Note:  The full version of the Particle Magnifier (Water-Air) allows users to view air and water vapor in addition to the ice / water inside the container. There is no magnifier in the air at -273°C. Nitrogen, oxygen, and all of the elements that compose our atmosphere would be solids before the temperature reached absolute zero.

Unlike the ice-water transformation, there is no emphasis on gradual change in air with temperature change. The key point to highlight is the contrast between air and water.

Remind students that this is an animation that shows what scientists think happens. At each temperature, ask students:

What are the particles doing now? What has changed?
Temp Notes Likely student observations
+2°C Show water. This is a reminder to help highlight the difference between water and air.
  • This is liquid water. The particles are not "locked" in a grid. They are sliding around and bumping into one another.
+2°C Show air.
  • The particles of air are much more spread apart than the particles of liquid water.
  • The particles are the same size.
  • There is some water vapor (the gas form of water) in with the air.

This is the first time students have seen air represented as distinct particles.
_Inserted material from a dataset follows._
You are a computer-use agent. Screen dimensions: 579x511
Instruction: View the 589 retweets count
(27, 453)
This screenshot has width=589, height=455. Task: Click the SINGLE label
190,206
Remind them of these key points:

  • Students have evidence that air has weight, and takes up space, and is therefore matter.
  • Scientists have learned that all matter is made of tiny particles too small to see.
  • When tiny particles are clumped together, as they are in water, we can see the matter. (Dot Sheet 1)
  • When those particles are spread apart, as they are in air, or in salt that has been dissolved in water, we cannot see the matter. (Dot Sheet 2)

Move back and forth between water and air, at different temperatures, highlighting the difference in the distance between particles.
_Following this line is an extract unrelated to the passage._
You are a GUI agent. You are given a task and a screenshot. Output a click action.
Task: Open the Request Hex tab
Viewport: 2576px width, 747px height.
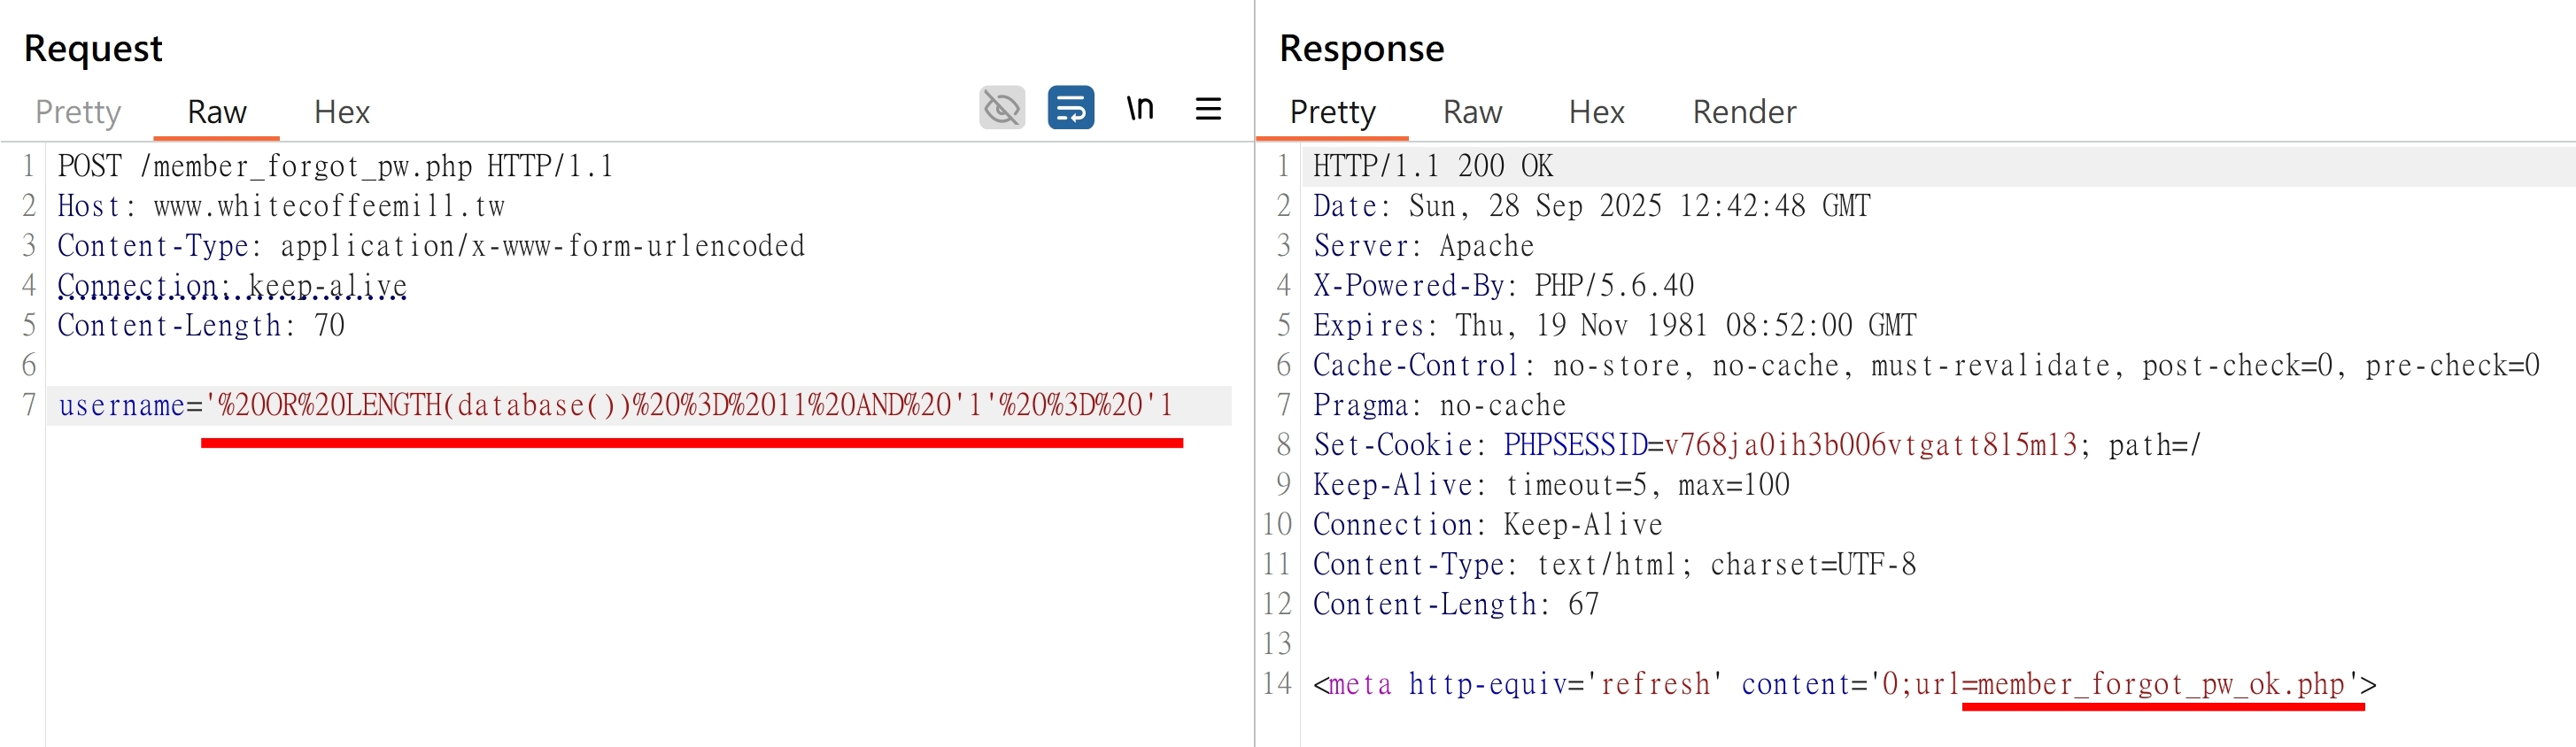[x=342, y=112]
What are your ideas now about why air is compressible and water isn't?

  • There is more space between the air particles so there's room for them to move together when air is compressed (squeezed).

3. Add to Properties of Air chart

All Class 10 Mins

Refer to the chart. Add air is compressible to the properties list. Point out that there is now a third column in the chart called Particle Explanation.

How can we explain each property in terms of particles that make up air and the spaces between them?

Model a response by completing the first row yourself.

The first property is air is invisible. A particle explanation would be air particles are too tiny and too spread out to see. We used Dot Sheet 1 to help us understand this.

Complete the Particle Explanation column for the properties listed so far.

Properties of Air
Properties Evidence or Reasoning Particle Explanation
Air is invisible. I can see through it. Air particles are too tiny and too spread apart to see.
Air has weight. I saw the filled balloons tip the balance in the last science class. Air is matter and each air particle has a tiny bit of weight.
Air takes up space. Air made the plunger of the syringe move. Air is matter and each air particle takes up a tiny bit of space
Air has no odor or taste. Personal observations.  
Air is compressible. I squeezed the syringes from 12ml to 6ml and when I stopped squeezing, the plunger returned to 12ml. Air particles have a lot a space between them so they can be squeezed together.

What's in air?

Explain that although all of the air particles looked the same in the Particle Magnifier, air is actually a mixture of different gases.

Just two gases, nitrogen and oxygen, make up more than 99% of the volume of dry air at ground level. Water vapor in the air varies from a trace to 4%. The amount of water vapor is limited by the temperature of Earth's atmosphere. More than a dozen gases exist in air in tiny amounts, (these are called trace gases) including neon, helium, methane, hydrogen, ozone, carbon monoxide, and sulfur dioxide.

Recap the investigation

Review the key ideas of the investigation:

  • Like water, air is made of unimaginably tiny particles.
  • Air particles are too small and too spread apart to see.
  • The greater space between air particles explains why air is compressible while water is not.
  • Air is a mixture of different gases, including water vapor.